The WHAT inputs from the use cases above are configured on the Discovery Status List View Filter followed by the WHEN inputs from the use cases above, which are configured on the Scheduled Troubleshooting Form.

The following attributes should be in EVERY Discovery Status Query Filter on the Scheduled Troubleshooting Form:

Created = [Derived from the Inputs Above] (Time-box the Discovery Status Records)
- Use the 'ON' option for selecting filters like 'Yesterday' or 'Last week' or 'Last 7 days'
- Use the 'RELATIVE' option for selecting filters like 'After' N 'Hours ago' or 'After' N 'Days ago'
Description = Scheduled (filter on Scheduled Discovery Status Records vs Ad-hoc Discovery Status Records)
Discover = Configuration Items (Horizontal IP-Based Discovery)
Schedule CONDITION [Derived from the Inputs Above] (Group Discovery Status Records)
Schedule DOT WALK [Derived from the Inputs Above] (Advanced Grouping of Discovery Status Records)
- Schedule.Active = true
- Schedule.Discovery Run Type = Weekly

NOTE: Discovery = Cloud Resources is NOT Supported by Discovery Admin

HOW (is a new Scheduled Troubleshooting created)

Details for how to Create and Manage Scheduled Troubleshooting Records is explained here with a Demo walking through all the steps to configure a Scheduled Troubleshooting.

This page also contains additional tips and pointers to help address common questions when configuring the Scheduled Troubleshooting.

However, review this complete article and finalize the design, before configuring the Scheduled Troubleshooting.

Naming

As a part of creating a new Scheduled Troubleshooting Record via the Discovery Status List View, we need to provide a unique name for the Scheduled Troubleshooting Record.
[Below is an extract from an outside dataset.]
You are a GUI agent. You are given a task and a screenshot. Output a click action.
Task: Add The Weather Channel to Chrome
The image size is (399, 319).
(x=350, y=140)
The naming conventions should align with the Daisy Chain and the combination of parameters derived from the WHAT and the WHEN section.

Since the name of the Scheduled Troubleshooting is used as a filter in Reports and Dashboards, keep the name(s) of the Scheduled Troubleshooting short, intuitive, and unique.

It is recommended to lock in the naming convention of all the Scheduled Troubleshooting Record(s) BEFORE creating the first Scheduled Troubleshooting Record.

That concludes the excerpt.